▶ Yönerge 1: Listede "Where should I click to: Close" ifadesini içeren satırdan başlayıp listenin sonuna kadar giden satırları, "Statistics 1" yerine "Statistics 2" yazarak ve başka hiçbir şeyi değiştirmeden yeniden yazın.

#### Sayfa alıntısı ####

Manisa Büyükşehir Belediye Başkanı Cengiz Ergün’ün kızı Merve Ergün, son zamanlarda hakkında ortaya atılan iddialara cevap verdi. Yaptığı yazılı açıklamada Ergün, “Kamu, sivil toplum ve özel sektör kuruluşları tarafından yürütülen program ve projeler ile kadın girişimciliğinin desteklenmesi amaçlanırken, Dünya’nın en büyük sorunlarından biri olan toprağın canlılığını yitirmesi üzerine yapılacak olan çalışmalarda öncü olmayı hedefleyen bir vizyon taşıyan bir kadın girişimci olarak şahsım hakkında gerçeklere aykırı bir şekilde yayınlanan haberleri üzülerek okumakta ve izlemekteyim. Babamın Manisa Büyükşehir Belediyesi Başkanı sıfatından dolayı, siyasi rant peşinde koşan birtakım çevrelerce; ‘Kalıcı Tarım’ anlamına gelen ve doğanın hareketlerini esas almış bir sürdürülebilir tasarım bilimi olan permakültür hakkında en ufak bilgisi olmayan ancak çiftçilerin yanındayız imajı çizmeye çalışan bir takım siyasi kişilerin ‘ağaçları kesiyorlar, dağları deldiler, havuzlu villalar yapacaklar, rant sağlıyorlar, hukuksuz işler yapılıyor vb.’ şeklinde beyanları gerçekleri yansıtmamaktadır” dedi.

#### Görev verileri ####

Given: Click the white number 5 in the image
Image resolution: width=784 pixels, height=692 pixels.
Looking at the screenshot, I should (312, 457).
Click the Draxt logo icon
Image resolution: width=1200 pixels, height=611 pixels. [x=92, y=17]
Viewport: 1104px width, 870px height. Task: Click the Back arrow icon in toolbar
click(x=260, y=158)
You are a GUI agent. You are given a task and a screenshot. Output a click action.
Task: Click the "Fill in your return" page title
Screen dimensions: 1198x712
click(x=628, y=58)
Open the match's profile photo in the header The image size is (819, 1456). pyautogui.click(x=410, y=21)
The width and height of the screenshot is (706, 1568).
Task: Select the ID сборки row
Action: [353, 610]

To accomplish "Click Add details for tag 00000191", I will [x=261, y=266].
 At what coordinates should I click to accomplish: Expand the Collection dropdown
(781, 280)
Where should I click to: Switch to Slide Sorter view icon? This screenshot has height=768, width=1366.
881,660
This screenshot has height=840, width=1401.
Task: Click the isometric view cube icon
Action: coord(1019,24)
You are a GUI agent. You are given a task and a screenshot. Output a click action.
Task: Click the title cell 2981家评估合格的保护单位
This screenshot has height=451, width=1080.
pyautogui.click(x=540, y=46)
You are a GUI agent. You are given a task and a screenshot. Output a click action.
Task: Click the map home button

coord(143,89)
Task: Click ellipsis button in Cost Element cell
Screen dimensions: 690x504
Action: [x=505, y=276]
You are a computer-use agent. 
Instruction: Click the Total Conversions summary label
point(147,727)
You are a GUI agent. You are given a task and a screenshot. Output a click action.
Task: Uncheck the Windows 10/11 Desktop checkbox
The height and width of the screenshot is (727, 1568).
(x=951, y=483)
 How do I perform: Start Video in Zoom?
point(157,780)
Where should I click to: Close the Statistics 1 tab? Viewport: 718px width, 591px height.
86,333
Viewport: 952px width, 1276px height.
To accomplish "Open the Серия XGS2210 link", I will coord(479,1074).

####

▶ Yönerge 2:
Merve Ergün'ün açıklamasıyla ilgili metne göre aşağıdaki soruları kısaca yanıtlayın.
(a) Cengiz Ergün hangi görevde bulunuyor?
(b) Permakültür hangi anlama geliyor?
(c) Merve Ergün Dünya'nın en büyük sorunlarından biri olarak neyi gösteriyor?

▶ Doğru çıktı 1:
Where should I click to: Close the Statistics 2 tab? Viewport: 718px width, 591px height.
86,333
Viewport: 952px width, 1276px height.
To accomplish "Open the Серия XGS2210 link", I will coord(479,1074).

▶ Doğru çıktı 2:
(a) Manisa Büyükşehir Belediye Başkanı.
(b) "Kalıcı Tarım" anlamına geliyor.
(c) Toprağın canlılığını yitirmesini.